* Task prompt: Copy out every one of the following records word for word, keeping each on its own line.

Start of Material for this task

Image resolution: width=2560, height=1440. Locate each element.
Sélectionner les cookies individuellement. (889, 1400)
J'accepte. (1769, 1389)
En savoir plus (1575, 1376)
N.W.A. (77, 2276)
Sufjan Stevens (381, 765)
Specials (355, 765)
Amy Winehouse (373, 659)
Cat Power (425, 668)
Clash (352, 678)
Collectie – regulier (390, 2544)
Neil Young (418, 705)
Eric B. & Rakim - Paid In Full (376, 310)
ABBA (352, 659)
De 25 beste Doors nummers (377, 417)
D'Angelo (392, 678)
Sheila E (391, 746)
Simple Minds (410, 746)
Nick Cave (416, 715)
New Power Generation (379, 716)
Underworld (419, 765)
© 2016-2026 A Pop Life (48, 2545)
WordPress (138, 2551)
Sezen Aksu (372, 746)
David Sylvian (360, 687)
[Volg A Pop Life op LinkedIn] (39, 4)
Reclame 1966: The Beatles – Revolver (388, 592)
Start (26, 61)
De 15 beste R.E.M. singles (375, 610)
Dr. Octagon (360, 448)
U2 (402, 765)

End of Material for this task

* Output of the exercise:
Image resolution: width=2560, height=1440. Locate each element.
Sélectionner les cookies individuellement. (889, 1400)
J'accepte. (1769, 1389)
En savoir plus (1575, 1376)
N.W.A. (77, 2276)
Sufjan Stevens (381, 765)
Specials (355, 765)
Amy Winehouse (373, 659)
Cat Power (425, 668)
Clash (352, 678)
Collectie – regulier (390, 2544)
Neil Young (418, 705)
Eric B. & Rakim - Paid In Full (376, 310)
ABBA (352, 659)
De 25 beste Doors nummers (377, 417)
D'Angelo (392, 678)
Sheila E (391, 746)
Simple Minds (410, 746)
Nick Cave (416, 715)
New Power Generation (379, 716)
Underworld (419, 765)
© 2016-2026 A Pop Life (48, 2545)
WordPress (138, 2551)
Sezen Aksu (372, 746)
David Sylvian (360, 687)
[Volg A Pop Life op LinkedIn] (39, 4)
Reclame 1966: The Beatles – Revolver (388, 592)
Start (26, 61)
De 15 beste R.E.M. singles (375, 610)
Dr. Octagon (360, 448)
U2 (402, 765)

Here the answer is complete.